Le modèle fut le grand domaine ecclésiastique, mieux organisé parce que l’Église n’avait pas abandonné l’usage de l’écriture. Et l’on peut être sûr que ce sont les domaines de l’Église qui, au delà du Rhin, ont été les premiers types de l’organisation domaniale.

Le domaine est un phénomène économique tout à fait original ; l’antiquité gréco-romaine, à aucune de ses périodes, ne présente rien de semblable. Sans doute il se rattache par une filiation directe à la grande propriété des derniers temps de l’Empire romain ; il conserve dans ses traits essentiels l’organisation de la villa romaine, dont il garde le nom, et l’influence du colonat apparaît prépondérante sur la condition de ses tenanciers.
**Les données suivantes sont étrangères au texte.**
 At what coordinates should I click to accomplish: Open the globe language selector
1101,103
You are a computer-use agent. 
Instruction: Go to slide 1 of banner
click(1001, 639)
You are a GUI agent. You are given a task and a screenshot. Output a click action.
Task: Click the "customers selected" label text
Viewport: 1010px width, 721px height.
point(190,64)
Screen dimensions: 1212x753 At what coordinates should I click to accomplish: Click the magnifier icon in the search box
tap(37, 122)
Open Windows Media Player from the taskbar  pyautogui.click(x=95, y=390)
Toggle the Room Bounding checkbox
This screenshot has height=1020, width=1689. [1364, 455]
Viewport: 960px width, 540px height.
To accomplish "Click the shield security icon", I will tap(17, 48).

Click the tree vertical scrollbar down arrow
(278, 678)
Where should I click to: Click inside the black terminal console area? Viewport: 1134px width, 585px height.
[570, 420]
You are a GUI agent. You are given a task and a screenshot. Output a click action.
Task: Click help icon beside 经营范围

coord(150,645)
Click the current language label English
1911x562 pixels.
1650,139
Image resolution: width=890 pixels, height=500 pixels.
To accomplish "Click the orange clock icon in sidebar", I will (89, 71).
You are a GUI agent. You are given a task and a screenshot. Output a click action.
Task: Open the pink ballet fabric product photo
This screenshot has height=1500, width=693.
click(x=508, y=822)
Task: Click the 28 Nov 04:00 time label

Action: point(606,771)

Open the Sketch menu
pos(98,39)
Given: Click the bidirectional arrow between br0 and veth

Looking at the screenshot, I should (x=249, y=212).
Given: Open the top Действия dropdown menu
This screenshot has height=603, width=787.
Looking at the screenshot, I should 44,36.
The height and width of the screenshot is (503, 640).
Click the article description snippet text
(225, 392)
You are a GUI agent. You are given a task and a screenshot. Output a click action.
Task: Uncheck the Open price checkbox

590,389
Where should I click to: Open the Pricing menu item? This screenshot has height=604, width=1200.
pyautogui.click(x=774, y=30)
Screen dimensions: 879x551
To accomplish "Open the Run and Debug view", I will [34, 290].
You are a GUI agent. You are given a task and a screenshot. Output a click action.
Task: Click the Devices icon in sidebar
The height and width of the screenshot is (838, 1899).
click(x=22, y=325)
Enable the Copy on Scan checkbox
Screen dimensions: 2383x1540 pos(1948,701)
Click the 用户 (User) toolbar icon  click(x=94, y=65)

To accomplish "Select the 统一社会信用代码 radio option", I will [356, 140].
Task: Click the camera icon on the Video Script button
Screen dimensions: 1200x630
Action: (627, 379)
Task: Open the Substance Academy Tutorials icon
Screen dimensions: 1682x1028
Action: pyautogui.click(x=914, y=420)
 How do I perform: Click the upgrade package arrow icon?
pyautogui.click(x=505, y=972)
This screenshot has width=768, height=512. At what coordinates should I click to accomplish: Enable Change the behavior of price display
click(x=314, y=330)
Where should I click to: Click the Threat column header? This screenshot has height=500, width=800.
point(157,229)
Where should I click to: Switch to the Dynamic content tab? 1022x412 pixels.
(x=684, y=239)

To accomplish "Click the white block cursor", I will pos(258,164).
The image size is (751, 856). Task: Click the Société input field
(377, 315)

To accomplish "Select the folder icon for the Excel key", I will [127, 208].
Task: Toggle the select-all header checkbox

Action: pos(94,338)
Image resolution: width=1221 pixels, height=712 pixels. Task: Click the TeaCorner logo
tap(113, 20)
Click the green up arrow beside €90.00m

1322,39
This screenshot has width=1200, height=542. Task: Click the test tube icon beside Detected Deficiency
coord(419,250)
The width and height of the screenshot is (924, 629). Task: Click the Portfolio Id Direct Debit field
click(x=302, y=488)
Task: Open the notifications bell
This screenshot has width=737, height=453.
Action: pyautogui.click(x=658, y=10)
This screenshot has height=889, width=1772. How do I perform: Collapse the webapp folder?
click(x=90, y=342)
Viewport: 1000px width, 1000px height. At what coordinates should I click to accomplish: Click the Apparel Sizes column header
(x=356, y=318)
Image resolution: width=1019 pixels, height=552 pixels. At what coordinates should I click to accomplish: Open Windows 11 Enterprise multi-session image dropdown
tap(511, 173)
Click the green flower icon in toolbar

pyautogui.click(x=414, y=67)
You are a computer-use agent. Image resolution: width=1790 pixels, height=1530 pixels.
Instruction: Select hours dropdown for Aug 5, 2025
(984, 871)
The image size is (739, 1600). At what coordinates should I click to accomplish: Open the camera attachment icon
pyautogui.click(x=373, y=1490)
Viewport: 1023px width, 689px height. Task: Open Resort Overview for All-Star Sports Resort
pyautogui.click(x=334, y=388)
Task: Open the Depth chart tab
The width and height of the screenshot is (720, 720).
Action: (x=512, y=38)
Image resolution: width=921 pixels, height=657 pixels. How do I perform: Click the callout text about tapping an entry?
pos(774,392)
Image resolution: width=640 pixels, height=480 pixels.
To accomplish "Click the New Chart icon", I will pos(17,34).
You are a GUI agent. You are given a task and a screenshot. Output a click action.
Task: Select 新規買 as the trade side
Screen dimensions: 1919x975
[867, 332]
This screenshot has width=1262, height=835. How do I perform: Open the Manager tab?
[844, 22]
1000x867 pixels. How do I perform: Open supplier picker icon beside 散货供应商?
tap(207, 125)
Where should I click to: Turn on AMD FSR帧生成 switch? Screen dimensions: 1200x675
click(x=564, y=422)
Mais son activité dans son principe, comme dans ses manifestations, est bien chose nouvelle. On pourrait le caractériser en disant qu’elle est complètement étrangère à l’idée de profit. Et cela se comprend tout de suite si l’on s’avise que, ne pouvant régler la production en vue de l’exportation et de la réalisation au dehors, elle la règle en vue de la répartition et de la consommation au dedans. Son but est que le domaine se suffise et se conserve par ses propres ressources, sans rien vendre et sans rien acheter. On la désigne habituellement sous le nom d’« économie fermée » ; il serait plus exact de dire « économie sans débouchés ».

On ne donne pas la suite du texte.